→ **Exercise directions**:
Read through the listing below, and copy every line where the string "agent" appears.

→ **Exercise materials**:
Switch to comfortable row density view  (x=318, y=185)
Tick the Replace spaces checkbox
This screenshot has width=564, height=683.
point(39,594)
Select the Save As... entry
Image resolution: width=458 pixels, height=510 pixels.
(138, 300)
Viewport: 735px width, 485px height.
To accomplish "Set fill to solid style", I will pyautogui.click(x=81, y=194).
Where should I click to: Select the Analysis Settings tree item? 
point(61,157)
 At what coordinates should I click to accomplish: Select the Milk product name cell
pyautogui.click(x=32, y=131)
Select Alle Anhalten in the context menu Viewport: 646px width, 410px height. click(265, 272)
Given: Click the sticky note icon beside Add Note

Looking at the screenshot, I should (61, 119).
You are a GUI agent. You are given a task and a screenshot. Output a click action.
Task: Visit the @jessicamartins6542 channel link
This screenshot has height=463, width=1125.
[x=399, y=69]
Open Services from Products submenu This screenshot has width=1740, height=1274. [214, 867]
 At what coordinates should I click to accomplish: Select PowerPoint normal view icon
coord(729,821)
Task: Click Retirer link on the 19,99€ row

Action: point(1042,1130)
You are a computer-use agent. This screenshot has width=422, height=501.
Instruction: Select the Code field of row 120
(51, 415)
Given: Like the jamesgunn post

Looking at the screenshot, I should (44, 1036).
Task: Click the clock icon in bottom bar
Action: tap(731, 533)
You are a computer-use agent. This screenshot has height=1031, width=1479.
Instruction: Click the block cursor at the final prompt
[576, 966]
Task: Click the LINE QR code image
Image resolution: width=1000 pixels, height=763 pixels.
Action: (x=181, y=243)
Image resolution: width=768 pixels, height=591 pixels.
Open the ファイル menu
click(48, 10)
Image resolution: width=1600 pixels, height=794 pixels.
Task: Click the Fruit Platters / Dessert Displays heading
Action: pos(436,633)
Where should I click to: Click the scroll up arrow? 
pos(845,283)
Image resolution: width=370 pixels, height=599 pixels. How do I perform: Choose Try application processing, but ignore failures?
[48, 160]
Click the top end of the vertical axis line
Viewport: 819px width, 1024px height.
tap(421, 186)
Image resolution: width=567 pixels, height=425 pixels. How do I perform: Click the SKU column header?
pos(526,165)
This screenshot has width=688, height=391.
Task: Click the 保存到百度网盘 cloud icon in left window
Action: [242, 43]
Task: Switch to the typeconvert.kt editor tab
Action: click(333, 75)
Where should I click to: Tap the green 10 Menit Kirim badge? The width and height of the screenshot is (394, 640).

→ **Answer section**:
You are a GUI agent. You are given a task and a screenshot. Output a click action.
You are a computer-use agent. This screenshot has width=422, height=501.
You are a computer-use agent. This screenshot has height=1031, width=1479.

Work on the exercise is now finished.